START ENTRIES PROVIDED
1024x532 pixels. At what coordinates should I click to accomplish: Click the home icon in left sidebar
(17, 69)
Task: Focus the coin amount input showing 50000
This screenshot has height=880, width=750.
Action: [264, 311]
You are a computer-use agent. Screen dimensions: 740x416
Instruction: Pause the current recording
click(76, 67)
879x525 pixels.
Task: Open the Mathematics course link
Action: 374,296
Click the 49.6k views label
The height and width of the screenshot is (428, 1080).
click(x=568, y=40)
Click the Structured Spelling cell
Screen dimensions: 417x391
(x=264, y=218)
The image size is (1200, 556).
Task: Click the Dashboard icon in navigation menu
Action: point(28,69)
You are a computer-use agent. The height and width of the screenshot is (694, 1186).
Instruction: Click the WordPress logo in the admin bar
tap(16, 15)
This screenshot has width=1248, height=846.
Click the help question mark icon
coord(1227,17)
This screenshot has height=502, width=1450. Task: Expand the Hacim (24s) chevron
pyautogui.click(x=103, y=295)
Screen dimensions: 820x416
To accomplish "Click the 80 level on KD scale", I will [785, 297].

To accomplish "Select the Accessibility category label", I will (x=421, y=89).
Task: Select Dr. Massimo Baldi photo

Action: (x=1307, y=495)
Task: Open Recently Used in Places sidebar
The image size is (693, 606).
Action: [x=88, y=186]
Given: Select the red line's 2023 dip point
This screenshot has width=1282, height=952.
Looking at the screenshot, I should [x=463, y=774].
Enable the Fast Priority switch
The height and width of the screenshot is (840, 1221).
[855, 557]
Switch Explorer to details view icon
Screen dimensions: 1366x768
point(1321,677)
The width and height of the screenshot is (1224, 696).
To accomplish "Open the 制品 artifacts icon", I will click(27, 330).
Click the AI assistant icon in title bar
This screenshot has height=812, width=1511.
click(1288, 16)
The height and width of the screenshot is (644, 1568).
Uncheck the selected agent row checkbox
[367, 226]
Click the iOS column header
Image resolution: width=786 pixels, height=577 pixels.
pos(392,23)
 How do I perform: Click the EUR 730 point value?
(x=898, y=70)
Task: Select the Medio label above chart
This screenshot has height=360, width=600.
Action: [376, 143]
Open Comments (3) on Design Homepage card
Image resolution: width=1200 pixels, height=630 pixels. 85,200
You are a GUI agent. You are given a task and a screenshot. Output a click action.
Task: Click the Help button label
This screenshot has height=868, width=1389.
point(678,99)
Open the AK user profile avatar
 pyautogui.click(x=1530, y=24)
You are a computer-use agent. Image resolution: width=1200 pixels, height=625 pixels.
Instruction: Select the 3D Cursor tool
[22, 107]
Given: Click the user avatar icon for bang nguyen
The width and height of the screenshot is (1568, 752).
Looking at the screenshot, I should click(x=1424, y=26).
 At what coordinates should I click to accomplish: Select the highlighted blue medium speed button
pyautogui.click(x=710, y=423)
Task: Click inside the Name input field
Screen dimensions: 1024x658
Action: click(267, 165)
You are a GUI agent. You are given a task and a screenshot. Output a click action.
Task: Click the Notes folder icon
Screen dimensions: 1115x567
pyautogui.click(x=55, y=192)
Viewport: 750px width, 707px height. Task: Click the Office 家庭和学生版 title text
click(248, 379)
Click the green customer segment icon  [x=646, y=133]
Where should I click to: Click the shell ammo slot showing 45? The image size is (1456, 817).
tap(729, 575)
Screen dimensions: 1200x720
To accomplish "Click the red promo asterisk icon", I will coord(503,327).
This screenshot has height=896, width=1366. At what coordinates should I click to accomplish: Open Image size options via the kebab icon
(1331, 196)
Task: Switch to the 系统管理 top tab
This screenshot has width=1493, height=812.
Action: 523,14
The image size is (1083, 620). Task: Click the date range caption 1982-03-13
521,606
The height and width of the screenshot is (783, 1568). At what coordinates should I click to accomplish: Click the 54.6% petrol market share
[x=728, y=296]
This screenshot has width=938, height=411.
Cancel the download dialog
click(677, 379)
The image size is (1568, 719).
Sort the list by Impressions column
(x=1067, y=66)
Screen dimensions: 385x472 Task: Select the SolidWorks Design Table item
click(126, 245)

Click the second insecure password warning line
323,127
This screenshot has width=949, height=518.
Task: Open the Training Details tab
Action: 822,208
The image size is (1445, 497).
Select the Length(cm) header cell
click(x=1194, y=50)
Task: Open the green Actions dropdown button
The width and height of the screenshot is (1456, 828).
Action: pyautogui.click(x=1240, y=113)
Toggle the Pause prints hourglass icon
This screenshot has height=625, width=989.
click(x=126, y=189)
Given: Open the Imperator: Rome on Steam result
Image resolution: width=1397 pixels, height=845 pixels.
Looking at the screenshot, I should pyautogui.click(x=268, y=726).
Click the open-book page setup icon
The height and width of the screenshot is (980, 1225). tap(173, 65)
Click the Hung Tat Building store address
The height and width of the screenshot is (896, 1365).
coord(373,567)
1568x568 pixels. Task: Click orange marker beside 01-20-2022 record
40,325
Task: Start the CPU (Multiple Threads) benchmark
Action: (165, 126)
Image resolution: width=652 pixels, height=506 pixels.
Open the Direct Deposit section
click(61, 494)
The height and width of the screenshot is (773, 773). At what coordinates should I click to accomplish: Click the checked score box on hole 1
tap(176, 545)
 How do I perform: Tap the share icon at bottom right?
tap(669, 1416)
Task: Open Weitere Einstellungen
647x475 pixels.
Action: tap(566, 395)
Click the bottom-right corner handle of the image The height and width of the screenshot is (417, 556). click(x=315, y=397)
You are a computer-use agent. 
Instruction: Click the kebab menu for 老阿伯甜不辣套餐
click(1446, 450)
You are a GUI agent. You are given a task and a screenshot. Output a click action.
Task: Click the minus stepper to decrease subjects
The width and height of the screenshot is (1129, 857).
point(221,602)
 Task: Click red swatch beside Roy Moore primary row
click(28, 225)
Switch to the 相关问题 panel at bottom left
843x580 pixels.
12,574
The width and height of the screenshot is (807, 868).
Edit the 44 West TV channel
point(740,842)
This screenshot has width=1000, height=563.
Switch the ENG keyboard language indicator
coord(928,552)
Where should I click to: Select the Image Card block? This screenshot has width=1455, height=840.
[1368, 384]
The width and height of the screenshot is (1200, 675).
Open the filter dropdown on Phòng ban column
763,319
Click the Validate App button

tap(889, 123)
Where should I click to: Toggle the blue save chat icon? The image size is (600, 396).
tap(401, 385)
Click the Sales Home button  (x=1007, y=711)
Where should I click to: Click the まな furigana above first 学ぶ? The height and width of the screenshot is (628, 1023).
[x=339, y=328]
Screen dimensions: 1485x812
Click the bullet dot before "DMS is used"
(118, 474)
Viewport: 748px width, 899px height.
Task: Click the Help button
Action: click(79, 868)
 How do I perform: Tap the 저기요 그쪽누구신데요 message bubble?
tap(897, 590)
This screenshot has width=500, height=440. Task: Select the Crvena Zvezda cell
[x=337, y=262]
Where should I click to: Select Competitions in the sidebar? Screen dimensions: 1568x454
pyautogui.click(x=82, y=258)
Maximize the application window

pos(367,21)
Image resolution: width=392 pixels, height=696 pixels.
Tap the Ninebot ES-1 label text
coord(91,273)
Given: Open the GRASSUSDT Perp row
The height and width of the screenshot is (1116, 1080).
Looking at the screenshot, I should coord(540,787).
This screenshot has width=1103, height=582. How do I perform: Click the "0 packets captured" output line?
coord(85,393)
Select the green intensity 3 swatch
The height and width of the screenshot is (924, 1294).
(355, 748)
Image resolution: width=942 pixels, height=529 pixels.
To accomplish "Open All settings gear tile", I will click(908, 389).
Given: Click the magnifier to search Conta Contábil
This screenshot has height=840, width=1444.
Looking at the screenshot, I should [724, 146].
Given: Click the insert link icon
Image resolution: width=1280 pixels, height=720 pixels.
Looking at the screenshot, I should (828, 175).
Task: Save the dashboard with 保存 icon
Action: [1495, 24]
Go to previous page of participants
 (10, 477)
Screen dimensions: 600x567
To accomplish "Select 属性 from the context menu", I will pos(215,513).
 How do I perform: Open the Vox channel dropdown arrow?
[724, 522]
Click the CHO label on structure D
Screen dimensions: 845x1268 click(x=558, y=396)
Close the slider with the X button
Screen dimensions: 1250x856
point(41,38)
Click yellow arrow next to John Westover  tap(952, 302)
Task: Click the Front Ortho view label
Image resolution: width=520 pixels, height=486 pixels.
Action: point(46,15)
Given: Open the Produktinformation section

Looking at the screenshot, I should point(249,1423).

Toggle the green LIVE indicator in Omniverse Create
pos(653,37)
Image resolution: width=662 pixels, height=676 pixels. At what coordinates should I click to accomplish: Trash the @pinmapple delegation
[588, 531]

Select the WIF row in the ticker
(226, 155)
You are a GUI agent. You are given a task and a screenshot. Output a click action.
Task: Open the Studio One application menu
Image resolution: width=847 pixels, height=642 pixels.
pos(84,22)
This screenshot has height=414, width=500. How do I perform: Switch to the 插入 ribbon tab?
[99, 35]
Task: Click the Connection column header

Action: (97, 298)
END ENTRIES PROVIDED
**WORK ITEM**
In the material above, locate the line containing "Screen dimensions: 385x472" and the line containing "Task: Open the green Actions dropdown button". Transcribe exactly those two lines and every line between them, and nothing more.

**REPLY TO THE EXERCISE**
Screen dimensions: 385x472 Task: Select the SolidWorks Design Table item
click(126, 245)

Click the second insecure password warning line
323,127
This screenshot has width=949, height=518.
Task: Open the Training Details tab
Action: 822,208
The image size is (1445, 497).
Select the Length(cm) header cell
click(x=1194, y=50)
Task: Open the green Actions dropdown button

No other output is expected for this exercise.